Gazi Hüseyin Koçaslan:
19 Eylül Gaziler Günü dolayısıyla Günün anlam ve önemini belirten
konuşmayı Türkiye Muharip Gaziler Derneği Eğirdir Şubesi Başkanı Hüseyin
Koçaslan yaptı.
Konuşmalarında 15 Temmuzda Darbe girişiminde
bulunan vatan hainlerine seslenen Koçaslan:
İç ve dış terör örgütü vatan hainleri aynı amaca hizmet etmektedir.

Görev
Gaziler Günü konuşmasını aktaran alıntıyı kaldığı yerden sürdürün.

Veri Bölümü
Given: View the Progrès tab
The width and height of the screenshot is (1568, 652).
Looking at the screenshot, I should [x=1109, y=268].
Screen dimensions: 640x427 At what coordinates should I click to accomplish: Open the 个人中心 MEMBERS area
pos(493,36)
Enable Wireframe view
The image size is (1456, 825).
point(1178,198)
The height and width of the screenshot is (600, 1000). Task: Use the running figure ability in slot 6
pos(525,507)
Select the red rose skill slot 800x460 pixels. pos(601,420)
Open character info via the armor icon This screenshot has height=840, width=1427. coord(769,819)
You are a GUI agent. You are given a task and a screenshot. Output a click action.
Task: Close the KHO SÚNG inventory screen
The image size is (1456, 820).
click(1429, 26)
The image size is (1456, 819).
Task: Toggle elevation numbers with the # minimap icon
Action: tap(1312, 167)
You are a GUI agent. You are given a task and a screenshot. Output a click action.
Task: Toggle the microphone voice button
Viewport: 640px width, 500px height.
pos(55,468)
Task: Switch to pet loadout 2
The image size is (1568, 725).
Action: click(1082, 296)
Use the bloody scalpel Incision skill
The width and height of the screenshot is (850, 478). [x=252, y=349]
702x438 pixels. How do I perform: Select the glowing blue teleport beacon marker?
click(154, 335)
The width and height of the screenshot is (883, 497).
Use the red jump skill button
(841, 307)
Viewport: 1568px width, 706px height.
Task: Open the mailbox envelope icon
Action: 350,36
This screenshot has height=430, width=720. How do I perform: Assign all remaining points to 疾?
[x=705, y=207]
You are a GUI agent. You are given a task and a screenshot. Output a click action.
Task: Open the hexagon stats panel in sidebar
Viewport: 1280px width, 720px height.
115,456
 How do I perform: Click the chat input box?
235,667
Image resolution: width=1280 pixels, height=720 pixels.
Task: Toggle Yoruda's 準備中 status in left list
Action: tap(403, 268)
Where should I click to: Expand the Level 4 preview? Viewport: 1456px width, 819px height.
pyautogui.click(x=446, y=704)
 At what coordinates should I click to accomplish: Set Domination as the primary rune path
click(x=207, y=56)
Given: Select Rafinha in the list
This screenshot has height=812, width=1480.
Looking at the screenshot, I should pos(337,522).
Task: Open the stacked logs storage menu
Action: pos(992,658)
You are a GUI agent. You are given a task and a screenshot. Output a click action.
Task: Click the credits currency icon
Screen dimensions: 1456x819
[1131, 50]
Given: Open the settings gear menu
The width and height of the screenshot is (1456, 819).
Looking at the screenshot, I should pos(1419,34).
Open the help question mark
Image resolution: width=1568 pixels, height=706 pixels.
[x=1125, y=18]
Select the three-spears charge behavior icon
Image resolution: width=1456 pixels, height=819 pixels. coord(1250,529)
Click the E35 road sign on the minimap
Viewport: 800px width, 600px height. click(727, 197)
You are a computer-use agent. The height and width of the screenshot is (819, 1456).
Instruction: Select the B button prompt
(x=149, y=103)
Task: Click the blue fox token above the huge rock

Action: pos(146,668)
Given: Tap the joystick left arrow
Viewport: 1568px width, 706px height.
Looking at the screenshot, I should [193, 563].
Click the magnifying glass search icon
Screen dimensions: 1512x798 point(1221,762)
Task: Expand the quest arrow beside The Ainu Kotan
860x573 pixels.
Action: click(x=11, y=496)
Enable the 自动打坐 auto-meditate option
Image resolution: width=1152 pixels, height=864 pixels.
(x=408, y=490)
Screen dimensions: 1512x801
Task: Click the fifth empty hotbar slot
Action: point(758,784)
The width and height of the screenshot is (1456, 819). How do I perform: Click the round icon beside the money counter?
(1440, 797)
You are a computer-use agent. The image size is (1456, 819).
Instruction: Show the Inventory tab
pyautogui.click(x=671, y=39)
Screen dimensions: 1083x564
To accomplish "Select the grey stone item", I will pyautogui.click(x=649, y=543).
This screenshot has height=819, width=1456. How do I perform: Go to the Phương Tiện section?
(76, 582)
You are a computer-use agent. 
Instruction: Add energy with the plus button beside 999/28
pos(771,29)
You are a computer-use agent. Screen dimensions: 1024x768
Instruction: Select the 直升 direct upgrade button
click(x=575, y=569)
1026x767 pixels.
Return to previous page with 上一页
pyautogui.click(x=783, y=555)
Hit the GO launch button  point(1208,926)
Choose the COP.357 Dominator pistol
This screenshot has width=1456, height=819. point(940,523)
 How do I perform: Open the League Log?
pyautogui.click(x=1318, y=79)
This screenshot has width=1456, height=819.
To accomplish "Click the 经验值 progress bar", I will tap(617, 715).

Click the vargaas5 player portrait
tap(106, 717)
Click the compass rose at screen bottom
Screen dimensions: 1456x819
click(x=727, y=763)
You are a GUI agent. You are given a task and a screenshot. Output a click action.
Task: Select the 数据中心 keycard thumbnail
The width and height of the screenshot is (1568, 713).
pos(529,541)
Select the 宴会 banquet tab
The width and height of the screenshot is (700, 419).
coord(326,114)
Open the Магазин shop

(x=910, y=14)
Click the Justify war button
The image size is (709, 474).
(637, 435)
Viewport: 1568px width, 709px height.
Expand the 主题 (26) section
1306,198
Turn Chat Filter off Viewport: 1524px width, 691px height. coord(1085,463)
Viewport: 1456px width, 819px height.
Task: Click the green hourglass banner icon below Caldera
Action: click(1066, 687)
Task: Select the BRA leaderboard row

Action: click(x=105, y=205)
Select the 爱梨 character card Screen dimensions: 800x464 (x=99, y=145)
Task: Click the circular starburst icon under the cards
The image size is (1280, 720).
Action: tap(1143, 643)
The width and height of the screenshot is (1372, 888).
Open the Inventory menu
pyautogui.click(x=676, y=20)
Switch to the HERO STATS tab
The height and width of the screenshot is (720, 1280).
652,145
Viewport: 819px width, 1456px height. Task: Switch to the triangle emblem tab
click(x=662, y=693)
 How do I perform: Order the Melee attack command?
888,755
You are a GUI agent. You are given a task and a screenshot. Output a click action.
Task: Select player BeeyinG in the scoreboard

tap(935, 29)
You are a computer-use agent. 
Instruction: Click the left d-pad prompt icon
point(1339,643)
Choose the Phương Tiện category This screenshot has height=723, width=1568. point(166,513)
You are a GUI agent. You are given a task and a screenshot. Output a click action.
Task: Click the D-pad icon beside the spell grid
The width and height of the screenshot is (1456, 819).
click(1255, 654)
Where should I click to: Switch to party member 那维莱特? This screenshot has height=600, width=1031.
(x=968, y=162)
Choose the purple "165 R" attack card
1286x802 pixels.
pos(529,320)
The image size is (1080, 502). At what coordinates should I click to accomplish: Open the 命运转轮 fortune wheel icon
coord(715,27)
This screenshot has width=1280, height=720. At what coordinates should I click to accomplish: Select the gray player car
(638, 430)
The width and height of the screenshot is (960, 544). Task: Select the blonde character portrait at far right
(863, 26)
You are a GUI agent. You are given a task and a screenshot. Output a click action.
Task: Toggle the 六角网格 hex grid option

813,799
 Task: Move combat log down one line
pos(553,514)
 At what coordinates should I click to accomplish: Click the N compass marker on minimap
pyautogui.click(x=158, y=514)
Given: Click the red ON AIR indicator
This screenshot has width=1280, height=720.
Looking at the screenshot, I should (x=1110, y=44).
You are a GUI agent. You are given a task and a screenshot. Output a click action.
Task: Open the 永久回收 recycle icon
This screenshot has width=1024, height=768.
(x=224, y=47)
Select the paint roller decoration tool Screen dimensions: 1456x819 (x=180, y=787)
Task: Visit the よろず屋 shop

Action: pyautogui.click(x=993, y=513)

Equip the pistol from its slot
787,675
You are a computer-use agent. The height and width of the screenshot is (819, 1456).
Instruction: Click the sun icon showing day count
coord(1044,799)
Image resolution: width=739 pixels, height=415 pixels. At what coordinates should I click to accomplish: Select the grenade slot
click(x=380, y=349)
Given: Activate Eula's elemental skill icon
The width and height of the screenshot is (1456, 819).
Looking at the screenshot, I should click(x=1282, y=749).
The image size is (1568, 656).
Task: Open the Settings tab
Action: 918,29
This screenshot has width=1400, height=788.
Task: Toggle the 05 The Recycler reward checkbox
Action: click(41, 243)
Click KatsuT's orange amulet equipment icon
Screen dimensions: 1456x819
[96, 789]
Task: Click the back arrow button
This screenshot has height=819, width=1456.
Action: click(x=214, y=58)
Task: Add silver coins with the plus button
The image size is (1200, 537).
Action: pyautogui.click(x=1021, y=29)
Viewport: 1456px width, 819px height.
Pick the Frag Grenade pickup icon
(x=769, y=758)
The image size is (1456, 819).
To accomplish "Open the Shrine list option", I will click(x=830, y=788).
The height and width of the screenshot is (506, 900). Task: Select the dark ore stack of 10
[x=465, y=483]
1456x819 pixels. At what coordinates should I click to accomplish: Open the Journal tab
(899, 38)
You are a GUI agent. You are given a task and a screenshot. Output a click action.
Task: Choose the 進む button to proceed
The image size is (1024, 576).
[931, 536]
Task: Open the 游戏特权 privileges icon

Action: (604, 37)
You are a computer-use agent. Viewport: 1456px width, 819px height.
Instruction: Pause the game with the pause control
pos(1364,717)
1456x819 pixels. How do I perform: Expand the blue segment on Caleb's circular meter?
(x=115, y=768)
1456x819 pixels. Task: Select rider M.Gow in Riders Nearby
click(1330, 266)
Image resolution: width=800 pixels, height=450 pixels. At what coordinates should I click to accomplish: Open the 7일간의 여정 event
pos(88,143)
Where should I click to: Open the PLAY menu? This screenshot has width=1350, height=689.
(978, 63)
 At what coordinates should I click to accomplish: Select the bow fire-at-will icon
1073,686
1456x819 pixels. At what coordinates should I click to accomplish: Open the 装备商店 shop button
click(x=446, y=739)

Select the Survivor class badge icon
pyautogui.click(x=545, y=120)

Yanıt
Bu hainlerin hedefleri; ülkede karışıklık çıkartmak, Türk ordusunu yıpratarak
Türkiye Cumhuriyetini bölünmüş, zayıf bir ülke haline getirmek ve dolayısıyla
küresel emperyalist güçlerin menfaatleri doğrultusunda Sevrin gerçekleşmesini
sağlamaktır. Bilinmelidir ki Su Uyur, Düşman Uyumaz. Bütün bunlara karşın Türk milleti hürriyeti
ve bağımsızlığı söz konusu olunca daha sıkı kenetlenmesini bilmiştir. Türk
milleti azmi, iradesi ve kudreti ile bu hainleri her zaman diz çöktürmüş ve
hüsrana uğratmıştır dedi.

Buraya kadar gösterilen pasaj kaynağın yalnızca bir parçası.